_Goal of the exercise_. Gather every line of the items below that contains the word "small", and copy each one in full.

_Data entries_.
┄┄┄┄┄┄

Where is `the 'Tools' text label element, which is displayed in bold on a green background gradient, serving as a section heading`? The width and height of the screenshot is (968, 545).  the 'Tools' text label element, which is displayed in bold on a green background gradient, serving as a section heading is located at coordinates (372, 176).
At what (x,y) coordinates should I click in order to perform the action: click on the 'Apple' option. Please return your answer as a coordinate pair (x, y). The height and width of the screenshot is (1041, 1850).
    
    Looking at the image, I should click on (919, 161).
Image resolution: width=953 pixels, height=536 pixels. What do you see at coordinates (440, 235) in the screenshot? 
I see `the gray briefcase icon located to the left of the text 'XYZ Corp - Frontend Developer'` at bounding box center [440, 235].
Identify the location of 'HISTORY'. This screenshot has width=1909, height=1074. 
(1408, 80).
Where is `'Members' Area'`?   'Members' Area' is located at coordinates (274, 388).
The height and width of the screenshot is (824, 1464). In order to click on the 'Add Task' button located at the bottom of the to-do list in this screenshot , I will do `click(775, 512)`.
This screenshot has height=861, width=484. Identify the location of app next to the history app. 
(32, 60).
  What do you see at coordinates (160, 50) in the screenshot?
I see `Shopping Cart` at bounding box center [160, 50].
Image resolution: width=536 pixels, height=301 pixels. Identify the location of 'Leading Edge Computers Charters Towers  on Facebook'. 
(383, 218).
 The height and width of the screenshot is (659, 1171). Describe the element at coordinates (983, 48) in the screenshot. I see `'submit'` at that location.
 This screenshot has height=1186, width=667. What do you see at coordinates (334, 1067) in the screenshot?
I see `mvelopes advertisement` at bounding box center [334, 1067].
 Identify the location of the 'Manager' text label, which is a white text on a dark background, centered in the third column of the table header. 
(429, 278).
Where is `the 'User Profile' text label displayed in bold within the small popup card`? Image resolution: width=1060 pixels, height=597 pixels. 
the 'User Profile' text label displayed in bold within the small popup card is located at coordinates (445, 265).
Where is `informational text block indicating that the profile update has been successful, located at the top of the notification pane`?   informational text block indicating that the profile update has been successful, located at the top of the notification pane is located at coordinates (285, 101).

┄┄┄┄┄┄

_Task solution_.
Where is `the 'User Profile' text label displayed in bold within the small popup card`? Image resolution: width=1060 pixels, height=597 pixels. 
the 'User Profile' text label displayed in bold within the small popup card is located at coordinates (445, 265).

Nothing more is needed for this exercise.